What apparently begins as a routine Japanese police procedural following the unexplained disappearance of Kirsty Rider’s Hanako a wilful 17-year-old schoolgirl on the night of a terrifying storm soon moves into very different territory.

Tom Piper’s clever design built around a revolve with moving screens that receive often amazing computer-generated projections courtesy of Luke Halls, most notably in that storm scene, allows action to take place alternately and almost simultaneously in two locations as distant in mileage as they are in culture.

In a Japanese coastal town, the lost girl's mother and sister try to out-guilt each other about their loved ones lost, additionally throwing blame on a boy, who inadvertently ignited a story that would cause personal anguish but also political chaos for the next 23 years.
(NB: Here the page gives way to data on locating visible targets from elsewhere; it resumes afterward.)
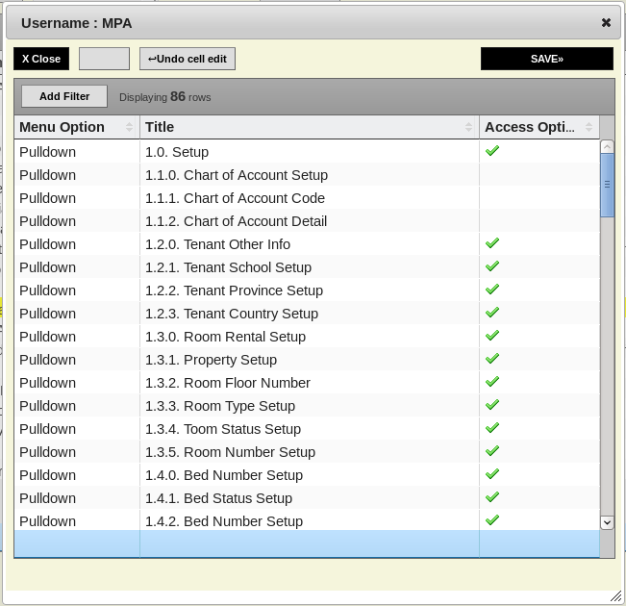Click the Add Filter button
Screen dimensions: 626x606
[x=64, y=96]
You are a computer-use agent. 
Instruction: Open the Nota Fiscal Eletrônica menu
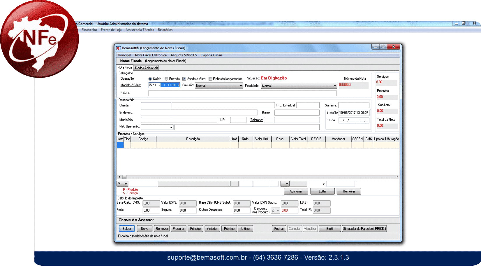point(151,55)
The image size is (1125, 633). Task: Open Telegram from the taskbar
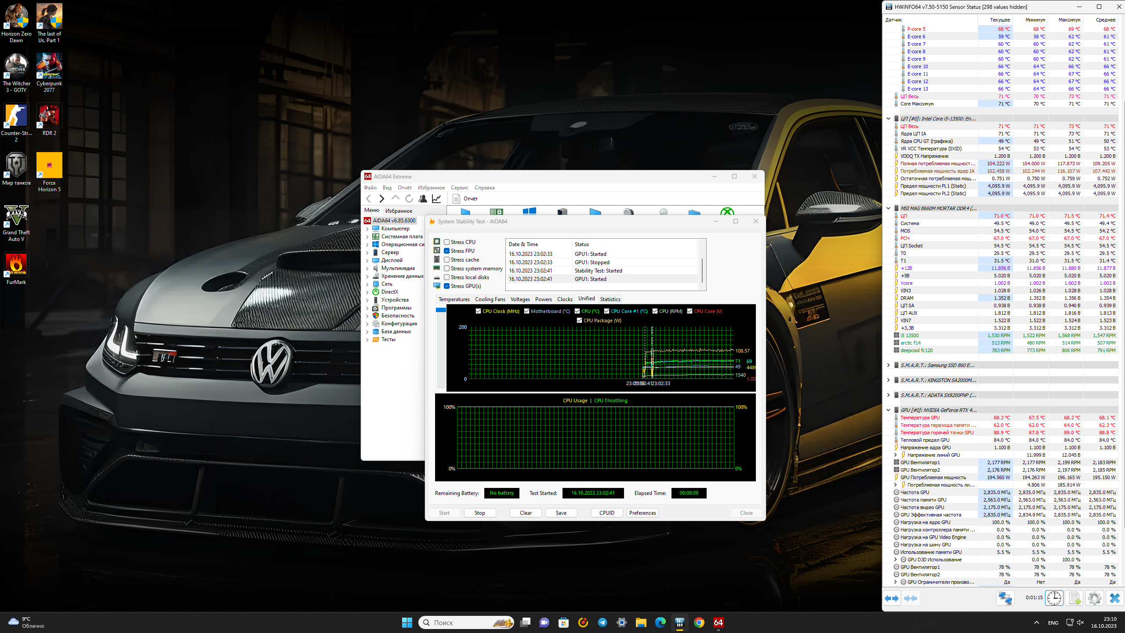pyautogui.click(x=602, y=622)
For the first few years, as no news emerges about the disappearance, Kae Alexander (fresh from Sir David Hare’s BBC drama Collateral) in the role of Reiko tortures herself, sacrificing her bright future in unavailing attempts to find her sister.

At the same time, we watch the missing girl being brainwashed in a North Korean prison cell and then finding herself obliged to become a teacher educating spies in the language and ways of her homeland.
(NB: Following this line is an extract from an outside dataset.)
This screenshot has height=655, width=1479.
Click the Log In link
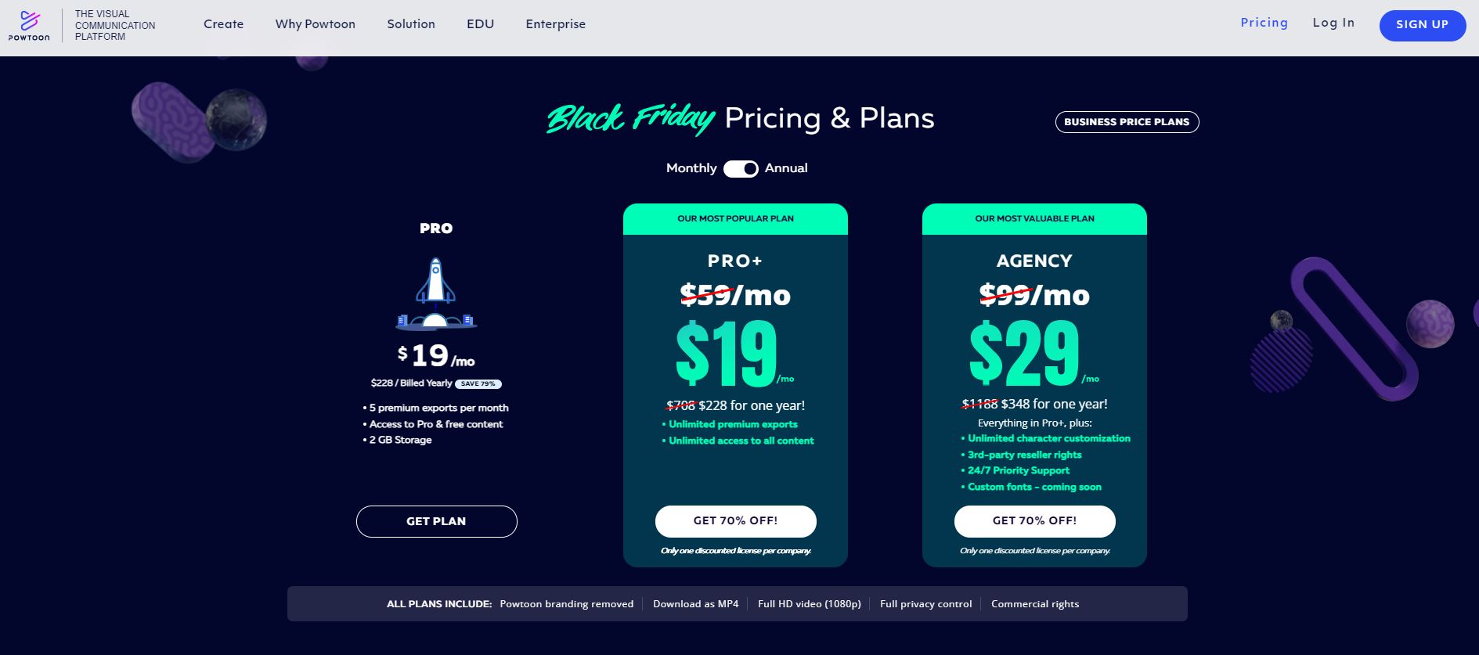click(x=1333, y=23)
While life in Japan will seem mildly exotic but relatively familiar to Western eyes, those in North Korea resemble nothing so much as scenes drawn directly from a brutalist adaptation of 1984. This opportunity to view a wholly convincing depiction of a culture that few of us living in Britain could ever imagine is a great part of the evening’s attraction.

After half a dozen years, the blamed boy Tetsuo played by Leo Wan, whose family are ostracised, returns with a relatively plausible theory in which he proposes that Hanako was kidnapped by North Korea.

At first, this seems as mad as the hundreds of messages in bottles that Mother, Rosalind Chao’s Etsuko starts to send in her desperation to make contact. However, once Tetsuo delves deeper and Reiko moves into overdrive forming an association with other families whose family members have also gone missing the nature of evening changes.

Tetsuo becomes a journalist devoting his life to finding information about the case, and the angry family become a collective thorn in the side of David Yip playing Japan's Foreign Minister, threatening not only his patience but also delicate diplomacy between Japan and the increasingly unpredictable Kim Il Jung's cohorts. At the same time, Hanako builds a new life and family in her adopted homeland.

In addition to shedding light on the mysteries of life in Japan and more significantly North Korea, The Great Wave is also an object lesson in the political art of saving face, which was always popular with communist and other dictators but now also seems to be the guiding force behind the actions of so many of the world’s highest profile politicians.

Remarkably, political pressure, combined with personal industry and passion, begins to have an impact, leading to satisfying but far from sentimental closure at the end of 2½ mesmerising hours that must surely be transferred either to a West End theatre or possibly one of the larger auditoria at the National.